Dicen que no tengo empatía porque no me emociono ni sufro con dolores ajenos. Es cierto, no lo hago. A lo largo de mis años me han ido poniendo pruebas, ahí estaban los dramas atravesando la pantalla para desatascarme el lagrimal, pero no hubo manera. Ni Heidi, ni Marcos, ni siquiera El niño del pijama a rayas o La vida es bella.
Luisito me mira desde su cama eterna. Va siendo la hora de su cena. Le cambiaré el pañal, le haré una gracia y le contaré alguna tontería de las que trajo el día que se acaba. Con suerte, él me regalará una sonrisa trabada de su mirada indefinida.
«Nosotros solo pensábamos tener un hijo, pero cuando nació Luisito, ya sabe, es como una plantita, entendimos que teníamos que tener otro hijo.

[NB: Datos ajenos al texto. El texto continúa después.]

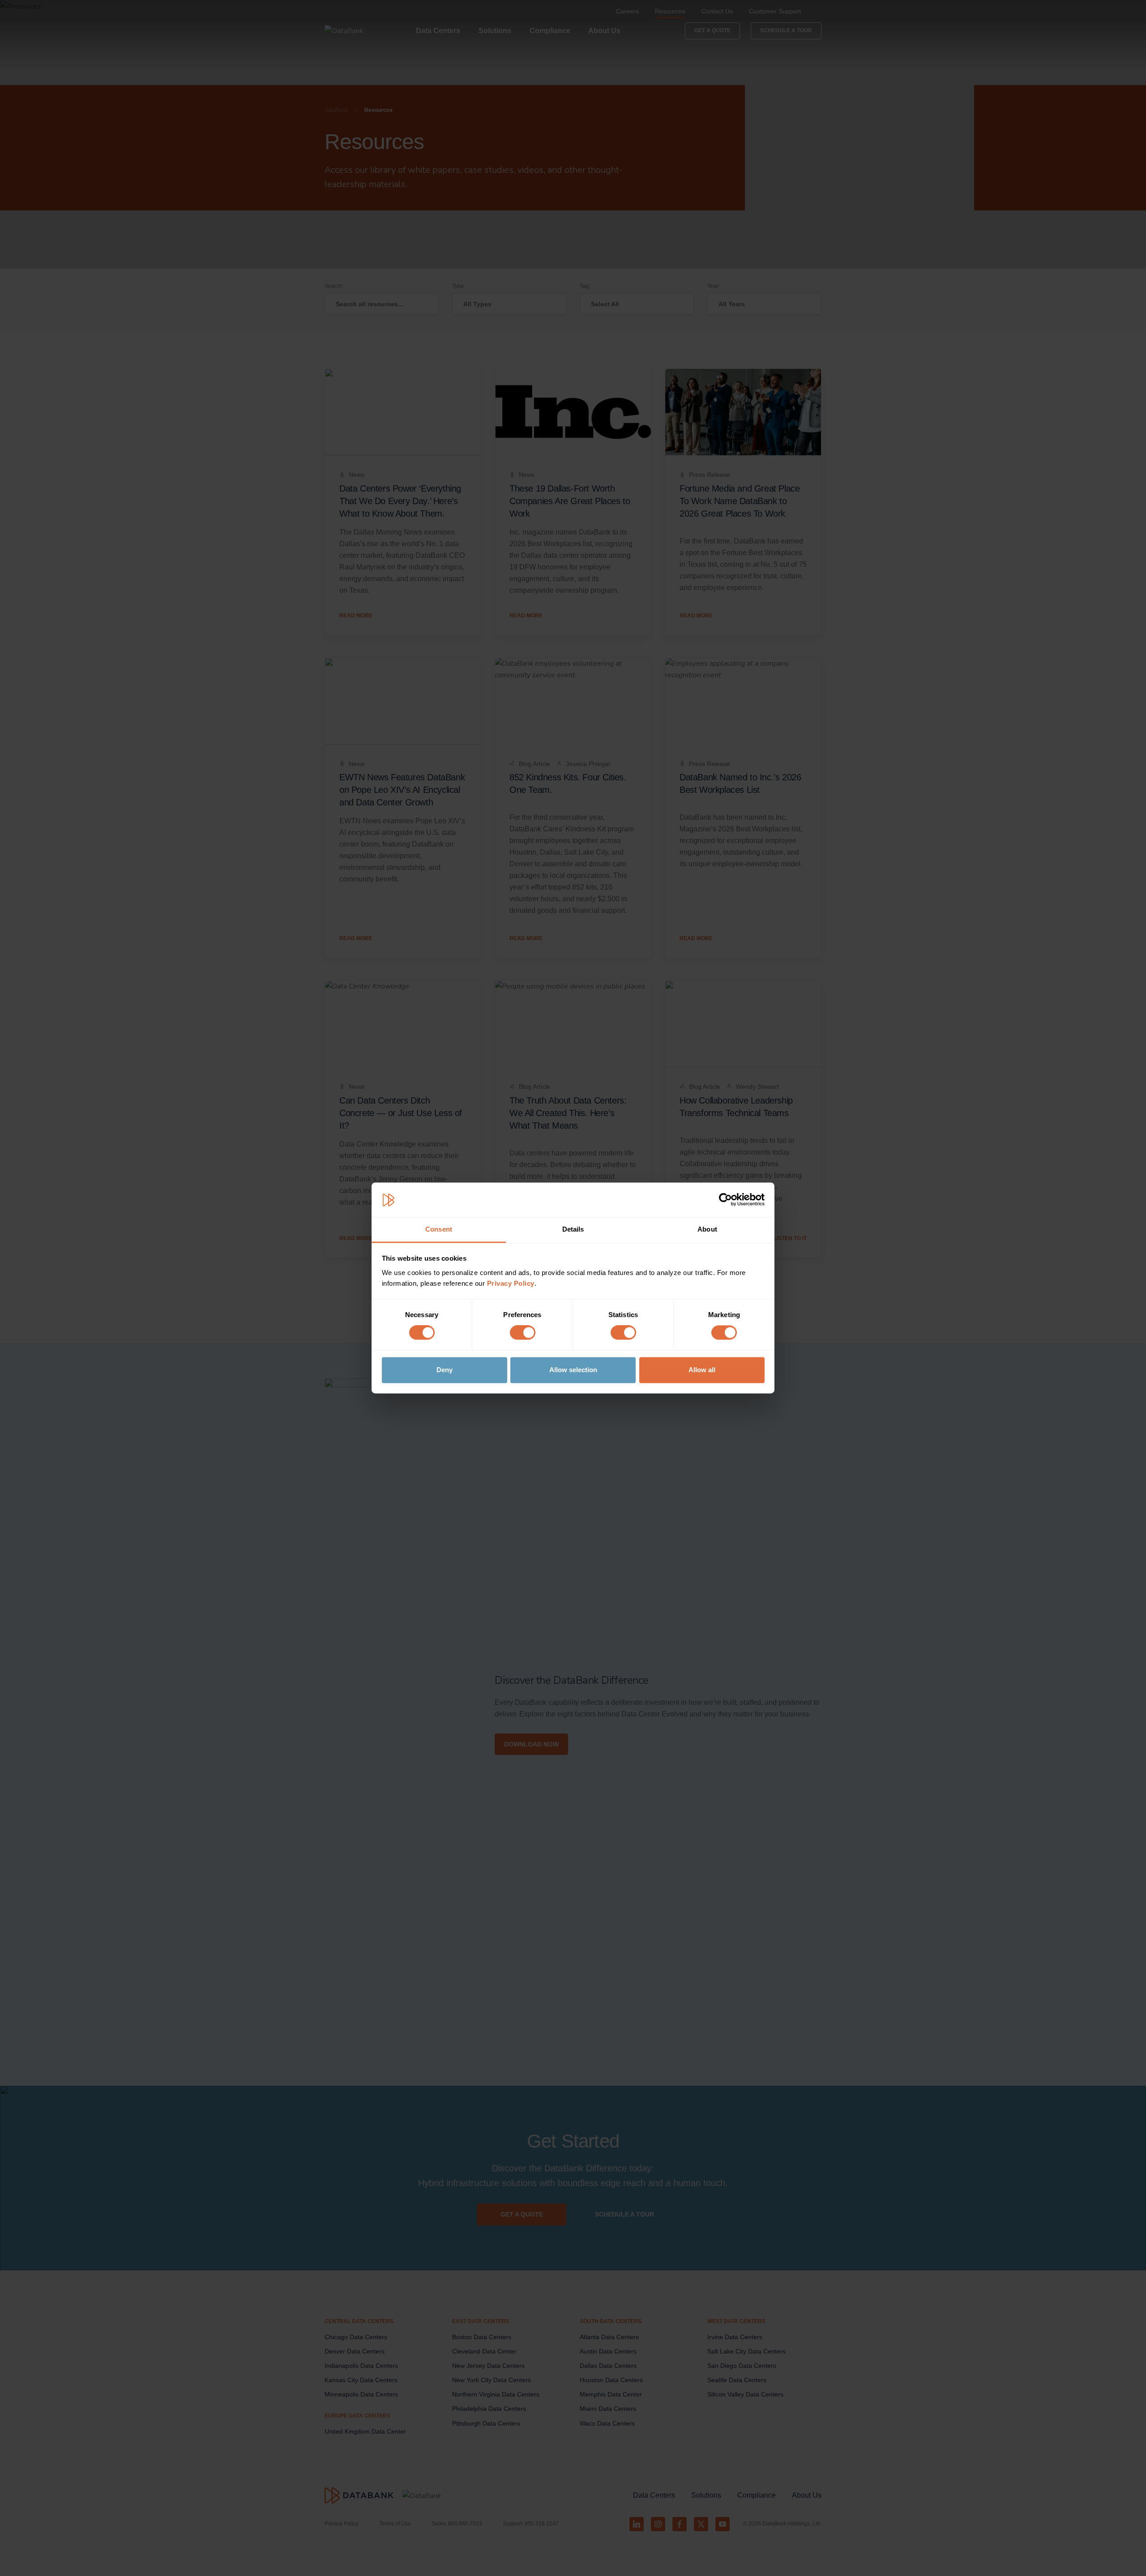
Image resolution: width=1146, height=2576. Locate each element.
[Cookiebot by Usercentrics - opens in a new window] (725, 1200)
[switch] (522, 1333)
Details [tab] (573, 1229)
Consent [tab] (438, 1229)
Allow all (701, 1370)
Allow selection (573, 1370)
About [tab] (707, 1229)
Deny (444, 1370)
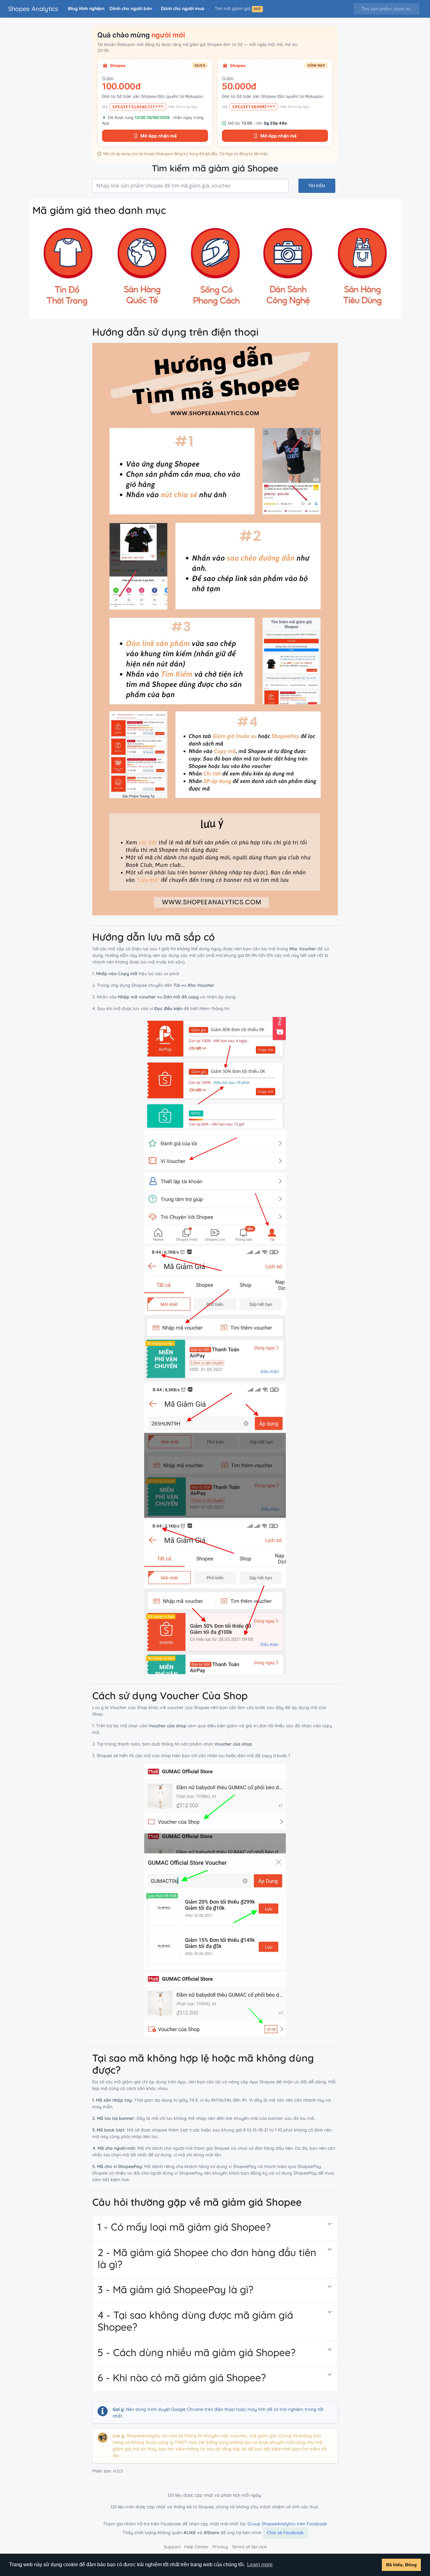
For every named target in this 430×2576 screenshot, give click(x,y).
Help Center (196, 2547)
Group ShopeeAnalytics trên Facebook (287, 2524)
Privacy (220, 2547)
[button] (132, 8)
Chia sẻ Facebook (285, 2532)
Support (172, 2547)
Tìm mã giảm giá (238, 8)
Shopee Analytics (33, 9)
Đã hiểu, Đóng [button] (401, 2564)
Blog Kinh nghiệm (86, 8)
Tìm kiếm (316, 185)
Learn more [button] (260, 2564)
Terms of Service (249, 2547)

Luisito no puede estar solo en la vida. Alguien se tiene que ocupar de él cuando nosotros nos hayamos ido». Mi madre hablaba con la señora vestida de marrón que alguna vez nos visitaba, La Vieja de la Caridad, la llamaba mi padre. Yo, pasaba por allí, sin demasiado ruido, como siempre. Iba a buscar mis mapas de colorear.
Hacía un ratito, mientras le acomodaba su cojín con forma de avión, le había contado a mi hermano que cuando fuera mayor sería piloto y me pasaría la vida viajando. Apenas vendría por casa, quizás una vez al año.